书面练习 A
请把选段中从“Detectron2 专栏收录该内容”到“需要注意的是,只有在测试时,会在Fast RCNN中使用NMS的选取最后的结果。”的文字一字不差地重新写出。
书面练习 B
按照选段所述,RPN从anchor中采样多少个用于计算损失?

【Detectron2】详解Detectron2中Mask RCNN的部分代码

Detectron2 专栏收录该内容
7 篇文章 1 订阅

整体来说,Backbone、RPN和Fast RCNN是三个相对独立的模块。Backbone对每张图片产生5 level的特征,并送入RPN。

RPN对送入的特征,首先经过3x3卷积,随后用sibling 1x1卷积产生分类和bbox信息,分类是指该anchor是否包含Object,bbox信息为四维,包括(dx, dy, dw, dh)。初始anchor加上偏移量后用于判断正负或忽略样本,并确定归属的gt instance。然后从中采样256个anchor(正负样本各一半)用于计算损失。最后,通过cls_score排序和NMS筛选出1000个样本,送入Fast RCNN。

Fast RCNN对送入样本重新确定正负样本,并确定归属的gt instance。然后从中采样512个proposals(正负样本比为1:3),送入RoIAlign,根据proposal的w,h确定在哪一层(注意这里不包含P5采样得到的P6层),用对应层的比例缩放proposal,切出ROI。其中包括设置采样点(论文中采样点设4最好,设1效果差不多),双线性插值(根据落在的坐标方格进行插值,双线性就是线性插值两次,第一次先对x坐标插值,第二次对y坐标插值),maxpooling。

用ROI计算classificaiton和bbox regression:和gt计算 softmax cross entropy loss和smooth L1 loss。

需要注意的是,只有在测试时,会在Fast RCNN中使用NMS的选取最后的结果。


如果不选择用cfg初始化模型,则Mask RCNN的初始化代码如下:可以简单的分为三个部分:(1) backbone = FPN(), (2) proposal_generator = RPN(); (3) roi_heads=StandardROIHeads()。

数据记录
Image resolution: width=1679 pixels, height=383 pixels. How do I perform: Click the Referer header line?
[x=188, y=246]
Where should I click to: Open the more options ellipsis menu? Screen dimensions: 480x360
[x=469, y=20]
...
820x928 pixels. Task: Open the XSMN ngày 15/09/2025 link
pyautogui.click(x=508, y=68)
---
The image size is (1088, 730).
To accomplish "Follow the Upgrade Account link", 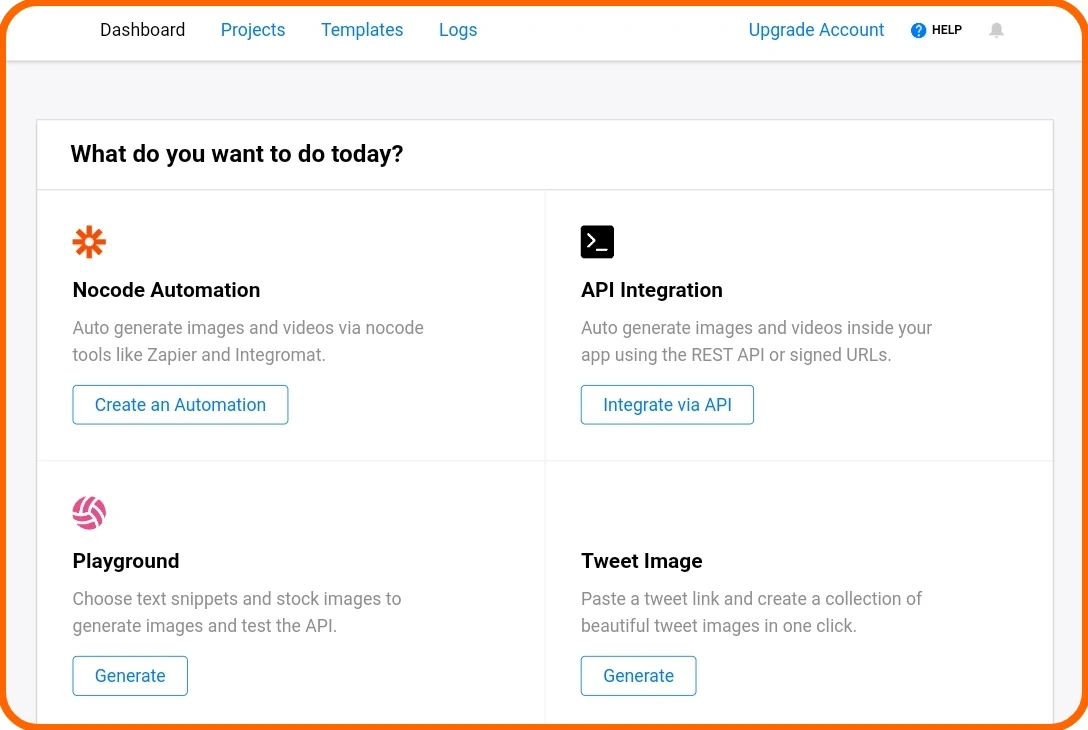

回答 A
Detectron2 专栏收录该内容
7 篇文章 1 订阅

整体来说,Backbone、RPN和Fast RCNN是三个相对独立的模块。Backbone对每张图片产生5 level的特征,并送入RPN。

RPN对送入的特征,首先经过3x3卷积,随后用sibling 1x1卷积产生分类和bbox信息,分类是指该anchor是否包含Object,bbox信息为四维,包括(dx, dy, dw, dh)。初始anchor加上偏移量后用于判断正负或忽略样本,并确定归属的gt instance。然后从中采样256个anchor(正负样本各一半)用于计算损失。最后,通过cls_score排序和NMS筛选出1000个样本,送入Fast RCNN。

Fast RCNN对送入样本重新确定正负样本,并确定归属的gt instance。然后从中采样512个proposals(正负样本比为1:3),送入RoIAlign,根据proposal的w,h确定在哪一层(注意这里不包含P5采样得到的P6层),用对应层的比例缩放proposal,切出ROI。其中包括设置采样点(论文中采样点设4最好,设1效果差不多),双线性插值(根据落在的坐标方格进行插值,双线性就是线性插值两次,第一次先对x坐标插值,第二次对y坐标插值),maxpooling。

用ROI计算classificaiton和bbox regression:和gt计算 softmax cross entropy loss和smooth L1 loss。

需要注意的是,只有在测试时,会在Fast RCNN中使用NMS的选取最后的结果。

回答 B
256个anchor,正负样本各一半。